## EXERCISE OBJECTIVE:
Because the copy must hold no pictures, return the data below with all of its words intact.

** SUPPLIED DATA follows **

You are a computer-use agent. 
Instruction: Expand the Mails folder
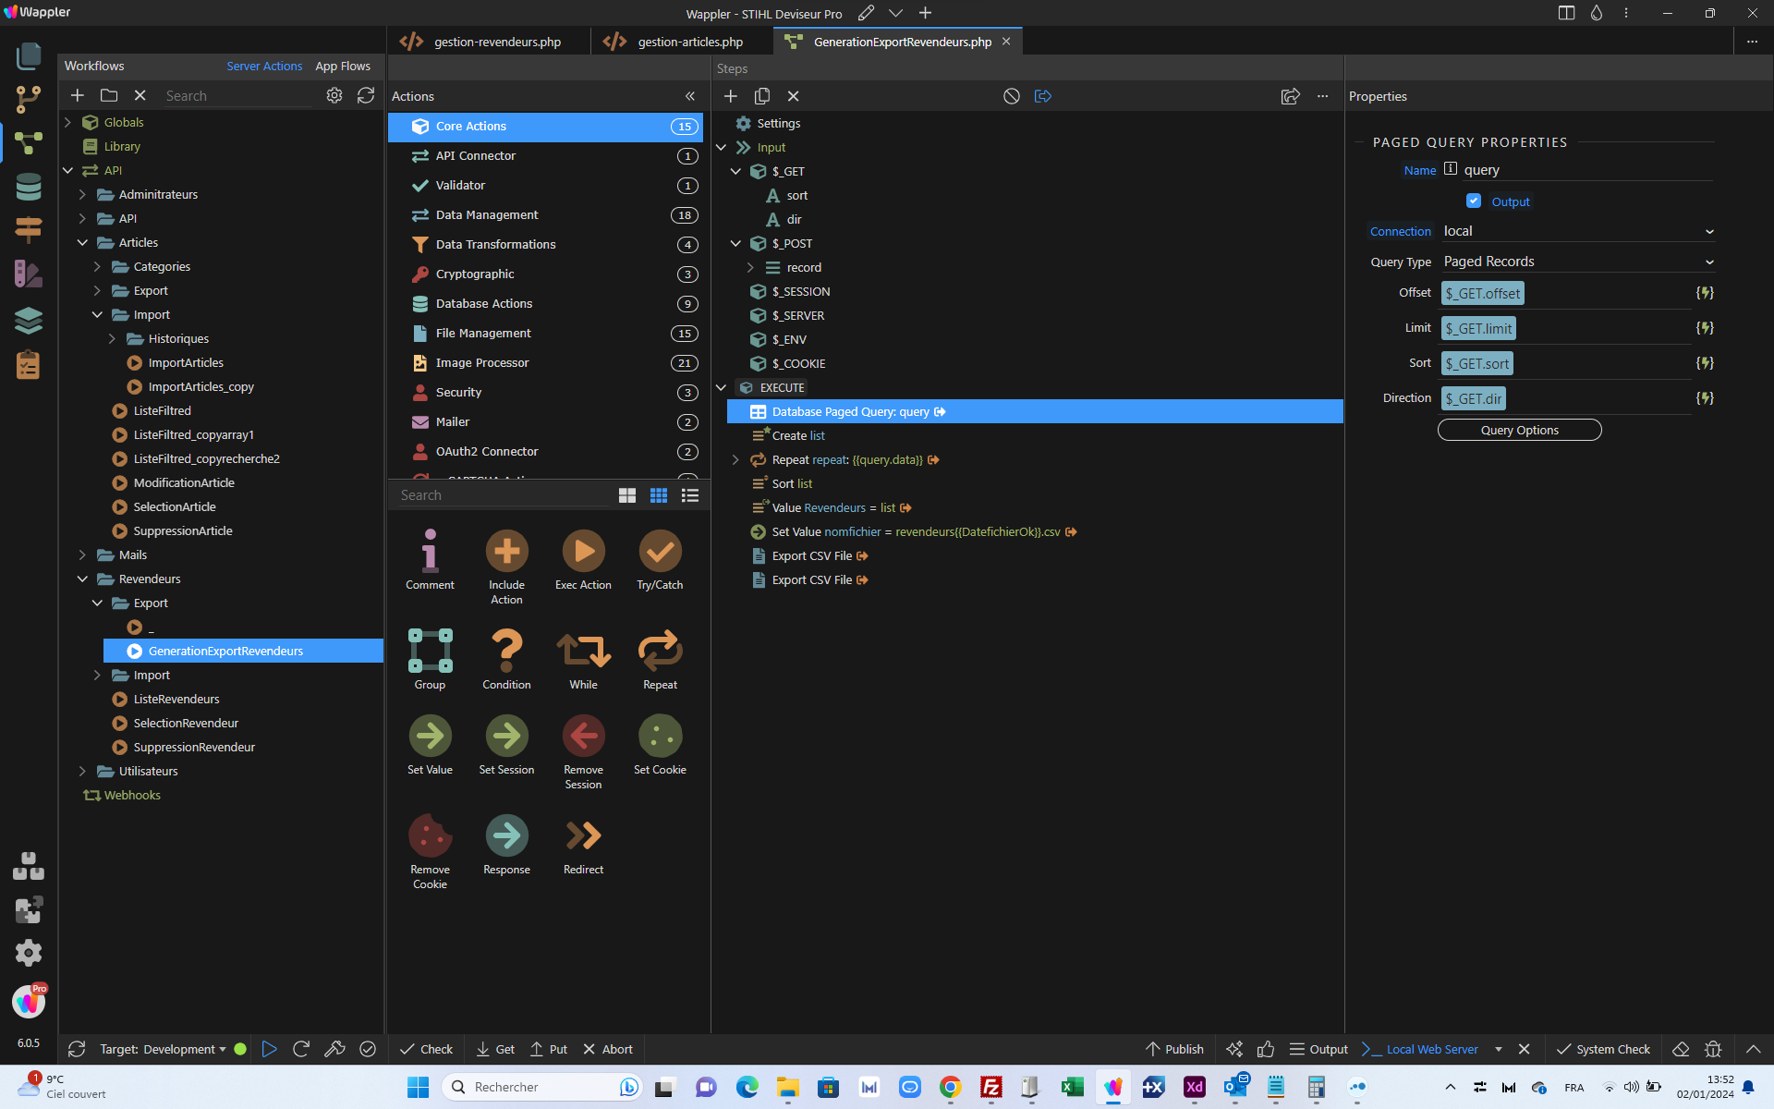click(x=82, y=555)
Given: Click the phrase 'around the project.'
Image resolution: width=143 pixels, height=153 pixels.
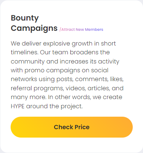Looking at the screenshot, I should (x=55, y=106).
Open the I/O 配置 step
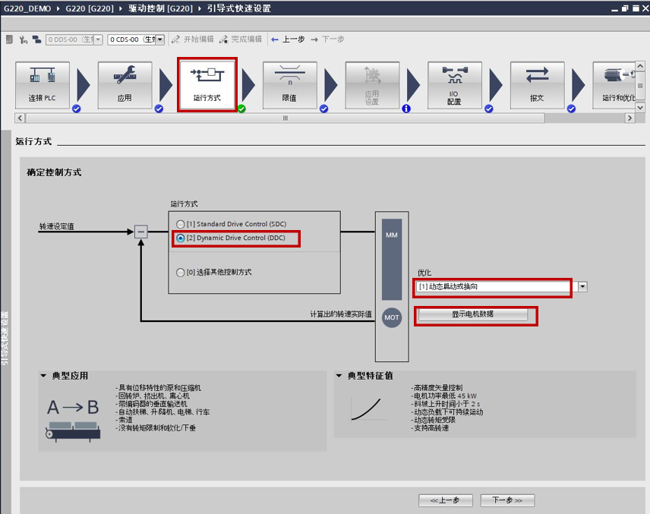650x514 pixels. coord(454,84)
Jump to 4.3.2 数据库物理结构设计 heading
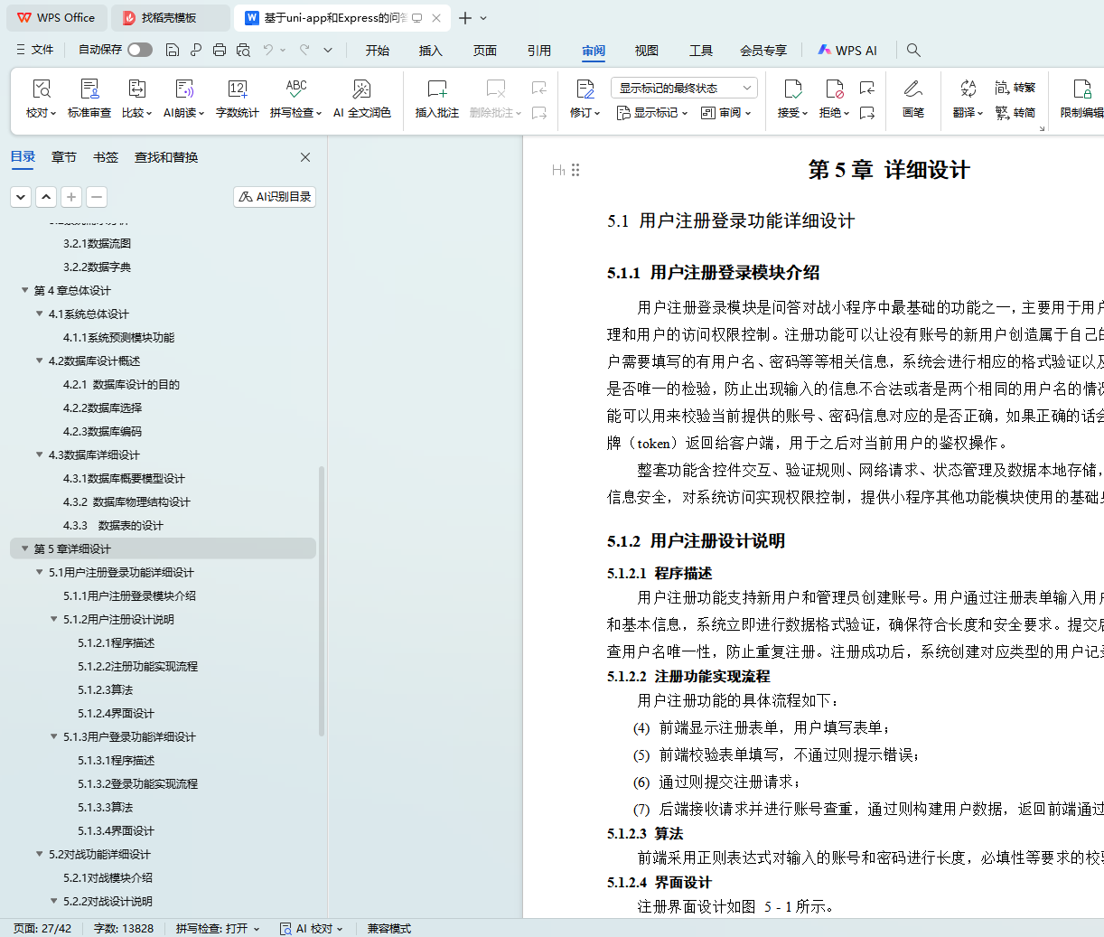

** End of SUPPLIED DATA **

## ANSWER FOR THE TASK:
You are a computer-use agent. 
Instruction: Expand the Mails folder
click(x=82, y=555)
Given: Click the phrase 'around the project.'
Image resolution: width=143 pixels, height=153 pixels.
Looking at the screenshot, I should (x=55, y=106).
Open the I/O 配置 step
650x514 pixels. coord(454,84)
Jump to 4.3.2 数据库物理结构设计 heading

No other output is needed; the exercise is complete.